3 de junio de 2013 / 05:17 p.m.

 

 

Madrid • El plan de reforma de la banca española, que recibió un rescate europeo de 41.300 millones de euros, está bien "encarrilado", pero los riesgos que pesan sobre la economía y por lo tanto sobre el sector financiero "continúan siendo elevados", estimó el FMI este lunes en un informe.

"La misión consideró que la aplicación del programa está encarrilada" pero "que los riesgos para la economía y por consiguiente para el sector financiero continúan siendo elevados porque España sigue teniendo dificultades para corregir importantes desequilibrios", escribió el Fondo Monetario Internacional al término de una visita de la troika (FMI-BCE-Comisión Europa) a Madrid.

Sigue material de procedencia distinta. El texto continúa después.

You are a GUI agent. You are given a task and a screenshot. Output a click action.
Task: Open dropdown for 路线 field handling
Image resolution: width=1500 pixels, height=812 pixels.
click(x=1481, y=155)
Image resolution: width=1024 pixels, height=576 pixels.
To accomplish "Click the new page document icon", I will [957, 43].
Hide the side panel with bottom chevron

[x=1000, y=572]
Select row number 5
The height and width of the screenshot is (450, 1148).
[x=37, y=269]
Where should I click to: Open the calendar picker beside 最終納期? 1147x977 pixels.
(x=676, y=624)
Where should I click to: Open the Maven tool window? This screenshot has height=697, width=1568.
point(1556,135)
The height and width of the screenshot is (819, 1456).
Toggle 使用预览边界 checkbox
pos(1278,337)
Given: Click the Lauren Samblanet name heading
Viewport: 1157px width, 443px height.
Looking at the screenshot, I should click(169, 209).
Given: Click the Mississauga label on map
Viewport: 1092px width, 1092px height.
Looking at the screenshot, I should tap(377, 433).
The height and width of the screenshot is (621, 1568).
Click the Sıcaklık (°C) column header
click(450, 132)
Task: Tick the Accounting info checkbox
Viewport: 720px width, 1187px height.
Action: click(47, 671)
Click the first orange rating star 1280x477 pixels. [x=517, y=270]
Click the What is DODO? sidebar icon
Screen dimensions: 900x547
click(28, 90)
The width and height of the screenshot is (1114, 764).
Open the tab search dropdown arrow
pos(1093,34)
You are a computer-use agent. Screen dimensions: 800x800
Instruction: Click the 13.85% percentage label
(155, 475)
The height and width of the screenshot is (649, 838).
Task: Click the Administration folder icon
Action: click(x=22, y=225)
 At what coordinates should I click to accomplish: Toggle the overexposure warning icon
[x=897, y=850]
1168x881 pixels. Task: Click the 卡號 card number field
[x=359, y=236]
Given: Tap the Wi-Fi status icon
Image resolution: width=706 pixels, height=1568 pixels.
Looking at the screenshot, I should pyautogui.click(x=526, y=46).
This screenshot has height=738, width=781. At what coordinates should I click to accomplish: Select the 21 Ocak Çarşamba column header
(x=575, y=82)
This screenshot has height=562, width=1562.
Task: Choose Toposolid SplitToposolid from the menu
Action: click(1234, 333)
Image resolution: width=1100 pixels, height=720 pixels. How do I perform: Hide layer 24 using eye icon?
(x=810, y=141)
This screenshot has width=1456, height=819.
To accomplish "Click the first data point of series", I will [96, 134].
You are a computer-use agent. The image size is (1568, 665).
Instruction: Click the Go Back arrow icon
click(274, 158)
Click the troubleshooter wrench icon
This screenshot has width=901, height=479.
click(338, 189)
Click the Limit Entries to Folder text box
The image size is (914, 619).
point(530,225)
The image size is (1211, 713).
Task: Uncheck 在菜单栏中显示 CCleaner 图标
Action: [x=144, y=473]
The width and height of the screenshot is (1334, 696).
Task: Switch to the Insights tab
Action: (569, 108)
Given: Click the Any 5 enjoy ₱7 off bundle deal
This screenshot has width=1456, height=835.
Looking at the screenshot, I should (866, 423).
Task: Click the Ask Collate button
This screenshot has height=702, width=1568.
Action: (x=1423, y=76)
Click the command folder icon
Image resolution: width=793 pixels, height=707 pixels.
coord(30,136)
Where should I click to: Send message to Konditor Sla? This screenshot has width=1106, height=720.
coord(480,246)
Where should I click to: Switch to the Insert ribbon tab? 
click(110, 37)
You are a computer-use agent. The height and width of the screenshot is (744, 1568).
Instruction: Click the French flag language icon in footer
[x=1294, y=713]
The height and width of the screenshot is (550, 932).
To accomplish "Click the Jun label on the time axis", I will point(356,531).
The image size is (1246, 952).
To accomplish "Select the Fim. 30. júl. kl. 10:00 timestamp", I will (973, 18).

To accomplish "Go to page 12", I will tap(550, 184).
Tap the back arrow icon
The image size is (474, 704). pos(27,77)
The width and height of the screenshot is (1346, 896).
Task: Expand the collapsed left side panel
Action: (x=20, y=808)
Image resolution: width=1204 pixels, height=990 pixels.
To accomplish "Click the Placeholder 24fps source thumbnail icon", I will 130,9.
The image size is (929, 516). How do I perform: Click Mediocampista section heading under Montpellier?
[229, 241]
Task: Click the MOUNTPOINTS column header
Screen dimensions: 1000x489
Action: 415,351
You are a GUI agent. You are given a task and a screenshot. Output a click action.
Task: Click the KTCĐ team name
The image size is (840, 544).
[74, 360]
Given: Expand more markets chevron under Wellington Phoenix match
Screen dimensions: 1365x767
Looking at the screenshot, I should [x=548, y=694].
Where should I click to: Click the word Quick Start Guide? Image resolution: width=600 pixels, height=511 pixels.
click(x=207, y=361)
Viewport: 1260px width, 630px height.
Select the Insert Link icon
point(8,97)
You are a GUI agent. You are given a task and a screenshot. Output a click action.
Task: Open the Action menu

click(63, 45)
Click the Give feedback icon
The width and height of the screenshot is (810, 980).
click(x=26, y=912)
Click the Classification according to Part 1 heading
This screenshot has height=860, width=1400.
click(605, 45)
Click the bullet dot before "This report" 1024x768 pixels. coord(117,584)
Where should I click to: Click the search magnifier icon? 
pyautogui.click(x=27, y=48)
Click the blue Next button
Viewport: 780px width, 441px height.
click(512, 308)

El proceso de reforma del sector financiero español "está bien emprendido", pero "la situación económica y presupuestaria sigue siendo difícil", afirmaron por su parte la Comisión Europea y el Banco Central Europeo en un informe separado publicado también este lunes.

Estos informes periódicos se inscriben en el marco de la supervisión por parte de la troika de las estrictas condiciones que acompañan al rescate bancario español acordado en julio de 2012, de un máximo de 100 mil millones de euros, de los que hasta ahora se utilizaron 41.300 millones.

Según el BCE y la Comisión, las condiciones impuestas en aquel momento fueron "casi" alcanzadas y "las medidas de refuerzo del sistema de gobernanza, de regulación y de control del sector bancarios fueron tomadas". Sin embargo, "los esfuerzos deben proseguir", agrega este informe.

También destaca que "se realizaron nuevos pasos importantes" desde su último informe, el 5 de marzo, con la creación del 'banco malo' (Sareb), que "ahora se enfrenta al importante desafío" de vender los activos tóxicos surgidos del estallido de la burbuja inmobiliaria en 2008.

Los créditos morosos en los bancos españoles, principalmente préstamos inmobiliarios susceptibles de no ser devueltos, se mantienen a un nivel muy elevado (10.47%) pese a la trasferencia de activos problemáticos a la Sareb.

A cambio del plan de ayuda europeo para los bancos, el gobierno conservador de Mariano Rajoy se comprometió a sanear el sector financiero y las finanzas públicas.

La Comisión acordó el 29 de mayo un nuevo plazo a España para que alcance sus objetivos de reducción del déficit público: 6.5% en 2013 y por debajo del 3% de límite europeo en 2016.

España logró en 2012 reducir su déficit público a 6.7% del PIB, a costa de una política de austeridad que complica su retorno al crecimiento y agrava un desempleo que ya afecta al 27.16% de la población activa.

El informe definitivo del FMI se espera a "principios de julio" y el próximo informe de la Comisión y el BCE, "en septiembre".